» PROBLEM TO SOLVE
Retyping the entries exactly is all that is required.

Stored data:
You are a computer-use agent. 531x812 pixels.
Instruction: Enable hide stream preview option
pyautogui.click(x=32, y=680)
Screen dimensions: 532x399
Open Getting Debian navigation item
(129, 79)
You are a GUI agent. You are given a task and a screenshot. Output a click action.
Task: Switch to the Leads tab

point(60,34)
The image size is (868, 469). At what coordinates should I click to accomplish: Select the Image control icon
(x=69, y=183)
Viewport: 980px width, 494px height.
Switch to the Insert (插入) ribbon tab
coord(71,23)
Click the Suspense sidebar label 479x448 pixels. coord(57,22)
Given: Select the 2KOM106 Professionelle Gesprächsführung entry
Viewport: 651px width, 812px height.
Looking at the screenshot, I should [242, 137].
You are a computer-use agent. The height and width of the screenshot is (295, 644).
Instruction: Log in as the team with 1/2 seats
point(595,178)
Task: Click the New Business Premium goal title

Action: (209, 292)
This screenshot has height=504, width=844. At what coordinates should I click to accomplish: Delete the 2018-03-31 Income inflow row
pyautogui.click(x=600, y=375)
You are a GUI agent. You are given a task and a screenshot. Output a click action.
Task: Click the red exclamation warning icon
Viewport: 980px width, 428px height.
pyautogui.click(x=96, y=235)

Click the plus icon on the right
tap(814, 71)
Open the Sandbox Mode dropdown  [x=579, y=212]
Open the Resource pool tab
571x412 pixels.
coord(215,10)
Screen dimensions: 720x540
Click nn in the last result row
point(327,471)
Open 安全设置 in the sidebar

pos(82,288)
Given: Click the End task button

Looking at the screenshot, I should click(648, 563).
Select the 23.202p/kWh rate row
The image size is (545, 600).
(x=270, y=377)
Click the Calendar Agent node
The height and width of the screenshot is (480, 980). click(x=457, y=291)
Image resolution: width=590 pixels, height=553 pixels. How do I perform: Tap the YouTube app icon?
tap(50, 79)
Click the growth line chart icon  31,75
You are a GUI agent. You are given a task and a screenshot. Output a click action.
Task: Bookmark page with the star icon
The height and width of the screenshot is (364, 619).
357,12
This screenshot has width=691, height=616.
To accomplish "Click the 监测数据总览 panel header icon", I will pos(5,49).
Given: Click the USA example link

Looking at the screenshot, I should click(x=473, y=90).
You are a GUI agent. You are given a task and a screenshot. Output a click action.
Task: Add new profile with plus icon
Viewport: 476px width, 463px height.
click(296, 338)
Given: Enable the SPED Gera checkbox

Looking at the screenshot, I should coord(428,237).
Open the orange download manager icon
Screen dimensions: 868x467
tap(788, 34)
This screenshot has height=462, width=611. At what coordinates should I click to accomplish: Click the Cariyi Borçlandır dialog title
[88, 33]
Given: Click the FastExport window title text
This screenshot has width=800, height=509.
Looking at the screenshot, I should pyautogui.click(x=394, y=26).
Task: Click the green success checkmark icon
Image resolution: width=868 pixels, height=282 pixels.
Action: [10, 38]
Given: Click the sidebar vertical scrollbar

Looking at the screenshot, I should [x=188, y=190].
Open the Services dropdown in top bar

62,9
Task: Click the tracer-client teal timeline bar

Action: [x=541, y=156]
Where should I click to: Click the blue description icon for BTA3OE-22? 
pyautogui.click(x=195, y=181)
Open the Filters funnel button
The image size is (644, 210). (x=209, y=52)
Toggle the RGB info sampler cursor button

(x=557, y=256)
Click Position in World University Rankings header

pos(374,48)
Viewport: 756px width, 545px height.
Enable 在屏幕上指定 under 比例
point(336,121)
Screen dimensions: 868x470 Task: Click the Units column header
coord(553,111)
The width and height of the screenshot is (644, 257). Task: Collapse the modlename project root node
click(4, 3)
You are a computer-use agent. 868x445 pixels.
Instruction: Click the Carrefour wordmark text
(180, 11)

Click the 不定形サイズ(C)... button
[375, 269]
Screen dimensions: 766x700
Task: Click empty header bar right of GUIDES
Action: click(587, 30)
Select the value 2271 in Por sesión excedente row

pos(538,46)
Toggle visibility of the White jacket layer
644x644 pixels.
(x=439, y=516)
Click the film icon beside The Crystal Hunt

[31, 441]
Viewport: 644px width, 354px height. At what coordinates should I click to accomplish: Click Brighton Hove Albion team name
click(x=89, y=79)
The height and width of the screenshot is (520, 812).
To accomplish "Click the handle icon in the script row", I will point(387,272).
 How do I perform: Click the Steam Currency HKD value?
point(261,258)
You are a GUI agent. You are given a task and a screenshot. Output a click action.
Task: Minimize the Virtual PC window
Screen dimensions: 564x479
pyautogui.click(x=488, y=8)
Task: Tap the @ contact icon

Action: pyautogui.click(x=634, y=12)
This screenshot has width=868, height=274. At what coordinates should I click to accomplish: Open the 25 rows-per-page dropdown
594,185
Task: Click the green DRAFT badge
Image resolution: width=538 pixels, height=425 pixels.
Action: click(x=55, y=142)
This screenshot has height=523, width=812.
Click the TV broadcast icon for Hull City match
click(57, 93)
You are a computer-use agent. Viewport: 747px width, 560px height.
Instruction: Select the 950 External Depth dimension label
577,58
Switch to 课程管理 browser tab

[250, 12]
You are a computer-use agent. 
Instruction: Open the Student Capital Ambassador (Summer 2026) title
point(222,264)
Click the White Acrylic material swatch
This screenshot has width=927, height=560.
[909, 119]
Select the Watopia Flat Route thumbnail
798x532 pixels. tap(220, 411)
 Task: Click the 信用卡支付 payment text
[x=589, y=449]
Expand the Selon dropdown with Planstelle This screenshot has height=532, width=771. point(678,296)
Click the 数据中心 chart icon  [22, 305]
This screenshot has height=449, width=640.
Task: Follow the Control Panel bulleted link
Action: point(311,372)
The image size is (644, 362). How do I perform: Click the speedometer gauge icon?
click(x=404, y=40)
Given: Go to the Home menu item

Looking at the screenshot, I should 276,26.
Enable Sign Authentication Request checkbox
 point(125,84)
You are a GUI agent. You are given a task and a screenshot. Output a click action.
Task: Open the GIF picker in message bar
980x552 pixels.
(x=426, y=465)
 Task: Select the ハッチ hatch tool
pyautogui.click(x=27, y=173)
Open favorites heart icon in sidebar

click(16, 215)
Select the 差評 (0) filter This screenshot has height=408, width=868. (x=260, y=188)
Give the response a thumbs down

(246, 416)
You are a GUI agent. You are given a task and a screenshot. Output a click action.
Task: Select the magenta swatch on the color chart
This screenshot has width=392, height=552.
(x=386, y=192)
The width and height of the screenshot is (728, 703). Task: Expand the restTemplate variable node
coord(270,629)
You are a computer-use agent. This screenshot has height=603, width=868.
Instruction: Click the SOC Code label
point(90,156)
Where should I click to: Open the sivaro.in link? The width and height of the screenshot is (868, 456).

» ANSWER TO THE EXERCISE
You are a computer-use agent. 531x812 pixels.
Instruction: Enable hide stream preview option
pyautogui.click(x=32, y=680)
Screen dimensions: 532x399
Open Getting Debian navigation item
(129, 79)
You are a GUI agent. You are given a task and a screenshot. Output a click action.
Task: Switch to the Leads tab

point(60,34)
The image size is (868, 469). At what coordinates should I click to accomplish: Select the Image control icon
(x=69, y=183)
Viewport: 980px width, 494px height.
Switch to the Insert (插入) ribbon tab
coord(71,23)
Click the Suspense sidebar label 479x448 pixels. coord(57,22)
Given: Select the 2KOM106 Professionelle Gesprächsführung entry
Viewport: 651px width, 812px height.
Looking at the screenshot, I should [242, 137].
You are a computer-use agent. The height and width of the screenshot is (295, 644).
Instruction: Log in as the team with 1/2 seats
point(595,178)
Task: Click the New Business Premium goal title

Action: (209, 292)
This screenshot has height=504, width=844. At what coordinates should I click to accomplish: Delete the 2018-03-31 Income inflow row
pyautogui.click(x=600, y=375)
You are a GUI agent. You are given a task and a screenshot. Output a click action.
Task: Click the red exclamation warning icon
Viewport: 980px width, 428px height.
pyautogui.click(x=96, y=235)

Click the plus icon on the right
tap(814, 71)
Open the Sandbox Mode dropdown  [x=579, y=212]
Open the Resource pool tab
571x412 pixels.
coord(215,10)
Screen dimensions: 720x540
Click nn in the last result row
point(327,471)
Open 安全设置 in the sidebar

pos(82,288)
Given: Click the End task button

Looking at the screenshot, I should click(648, 563).
Select the 23.202p/kWh rate row
The image size is (545, 600).
(x=270, y=377)
Click the Calendar Agent node
The height and width of the screenshot is (480, 980). click(x=457, y=291)
Image resolution: width=590 pixels, height=553 pixels. How do I perform: Tap the YouTube app icon?
tap(50, 79)
Click the growth line chart icon  31,75
You are a GUI agent. You are given a task and a screenshot. Output a click action.
Task: Bookmark page with the star icon
The height and width of the screenshot is (364, 619).
357,12
This screenshot has width=691, height=616.
To accomplish "Click the 监测数据总览 panel header icon", I will pos(5,49).
Given: Click the USA example link

Looking at the screenshot, I should click(x=473, y=90).
You are a GUI agent. You are given a task and a screenshot. Output a click action.
Task: Add new profile with plus icon
Viewport: 476px width, 463px height.
click(296, 338)
Given: Enable the SPED Gera checkbox

Looking at the screenshot, I should coord(428,237).
Open the orange download manager icon
Screen dimensions: 868x467
tap(788, 34)
This screenshot has height=462, width=611. At what coordinates should I click to accomplish: Click the Cariyi Borçlandır dialog title
[88, 33]
Given: Click the FastExport window title text
This screenshot has width=800, height=509.
Looking at the screenshot, I should pyautogui.click(x=394, y=26).
Task: Click the green success checkmark icon
Image resolution: width=868 pixels, height=282 pixels.
Action: [10, 38]
Given: Click the sidebar vertical scrollbar

Looking at the screenshot, I should [x=188, y=190].
Open the Services dropdown in top bar

62,9
Task: Click the tracer-client teal timeline bar

Action: [x=541, y=156]
Where should I click to: Click the blue description icon for BTA3OE-22? 
pyautogui.click(x=195, y=181)
Open the Filters funnel button
The image size is (644, 210). (x=209, y=52)
Toggle the RGB info sampler cursor button

(x=557, y=256)
Click Position in World University Rankings header

pos(374,48)
Viewport: 756px width, 545px height.
Enable 在屏幕上指定 under 比例
point(336,121)
Screen dimensions: 868x470 Task: Click the Units column header
coord(553,111)
The width and height of the screenshot is (644, 257). Task: Collapse the modlename project root node
click(4, 3)
You are a computer-use agent. 868x445 pixels.
Instruction: Click the Carrefour wordmark text
(180, 11)

Click the 不定形サイズ(C)... button
[375, 269]
Screen dimensions: 766x700
Task: Click empty header bar right of GUIDES
Action: click(587, 30)
Select the value 2271 in Por sesión excedente row

pos(538,46)
Toggle visibility of the White jacket layer
644x644 pixels.
(x=439, y=516)
Click the film icon beside The Crystal Hunt

[31, 441]
Viewport: 644px width, 354px height. At what coordinates should I click to accomplish: Click Brighton Hove Albion team name
click(x=89, y=79)
The height and width of the screenshot is (520, 812).
To accomplish "Click the handle icon in the script row", I will point(387,272).
 How do I perform: Click the Steam Currency HKD value?
point(261,258)
You are a GUI agent. You are given a task and a screenshot. Output a click action.
Task: Minimize the Virtual PC window
Screen dimensions: 564x479
pyautogui.click(x=488, y=8)
Task: Tap the @ contact icon

Action: pyautogui.click(x=634, y=12)
This screenshot has width=868, height=274. At what coordinates should I click to accomplish: Open the 25 rows-per-page dropdown
594,185
Task: Click the green DRAFT badge
Image resolution: width=538 pixels, height=425 pixels.
Action: click(x=55, y=142)
This screenshot has height=523, width=812.
Click the TV broadcast icon for Hull City match
click(57, 93)
You are a computer-use agent. Viewport: 747px width, 560px height.
Instruction: Select the 950 External Depth dimension label
577,58
Switch to 课程管理 browser tab

[250, 12]
You are a computer-use agent. 
Instruction: Open the Student Capital Ambassador (Summer 2026) title
point(222,264)
Click the White Acrylic material swatch
This screenshot has width=927, height=560.
[909, 119]
Select the Watopia Flat Route thumbnail
798x532 pixels. tap(220, 411)
 Task: Click the 信用卡支付 payment text
[x=589, y=449]
Expand the Selon dropdown with Planstelle This screenshot has height=532, width=771. point(678,296)
Click the 数据中心 chart icon  [22, 305]
This screenshot has height=449, width=640.
Task: Follow the Control Panel bulleted link
Action: point(311,372)
The image size is (644, 362). How do I perform: Click the speedometer gauge icon?
click(x=404, y=40)
Given: Go to the Home menu item

Looking at the screenshot, I should 276,26.
Enable Sign Authentication Request checkbox
 point(125,84)
You are a GUI agent. You are given a task and a screenshot. Output a click action.
Task: Open the GIF picker in message bar
980x552 pixels.
(x=426, y=465)
 Task: Select the ハッチ hatch tool
pyautogui.click(x=27, y=173)
Open favorites heart icon in sidebar

click(16, 215)
Select the 差評 (0) filter This screenshot has height=408, width=868. (x=260, y=188)
Give the response a thumbs down

(246, 416)
You are a GUI agent. You are given a task and a screenshot. Output a click action.
Task: Select the magenta swatch on the color chart
This screenshot has width=392, height=552.
(x=386, y=192)
The width and height of the screenshot is (728, 703). Task: Expand the restTemplate variable node
coord(270,629)
You are a computer-use agent. This screenshot has height=603, width=868.
Instruction: Click the SOC Code label
point(90,156)
Where should I click to: Open the sivaro.in link? The width and height of the screenshot is (868, 456).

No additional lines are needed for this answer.